The FTC is expected to rule by late May or early June whether the two giant carmakers can jointly stamp out a subcompact model at an idle GM plant in Fremont, Calif., without violating US antitrust laws.

''I haven't decided what my own personal views are,'' the chairman said during a meeting with a small group of reporters. ''This is an in-between case, '' where the the agreement neither clearly conforms to nor clearly violates laws prohibiting anticompetitive behavior, he says.

Mr. Miller's views on other business regulation issues are much less tentative. For example, he opposes a major overhaul of antitrust laws to make it easier for competing businesses in troubled industries to merge so they are better able to meet competition from abroad.

''If you had a list of problems regarding competition abroad, antitrust would be down far on the list,'' Mr. Miller says. ''That is not to say there are not some (cases where exceptions) might be appropriate.''

But he adds that ''if you eliminate antitrust measures, [companies] can get together to raise prices.
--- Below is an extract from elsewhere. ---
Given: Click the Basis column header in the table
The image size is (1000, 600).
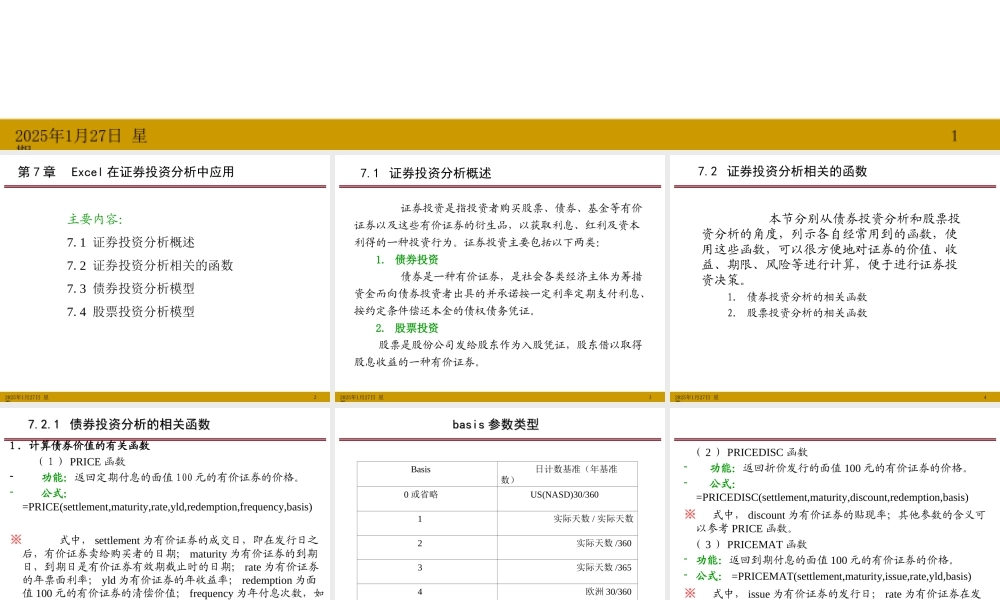Looking at the screenshot, I should (x=420, y=469).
How does that make it possible to compete overseas?''

The genial economist does not favor an industrial policy in which the government tries to pick and promote industries that will be ''winners'' while at the same time trying to minimize the problems for ''losers.''

He calls such a strategy ''Atari mercantilism,'' and defines it as ''the simplistic notion that economic salvation lies in government intervention to promote high technology on the one hand and erect barriers to competition in basic industries on the other.''

Nevertheless, he says there may be areas in which major corporations should be allowed to conduct joint research projects. One such operation is under way in the electronics industry. Even with government blessing, such research consortia do not provide companies with immunity from privately brought antitrust suits, although they do have protection against government-brought suits.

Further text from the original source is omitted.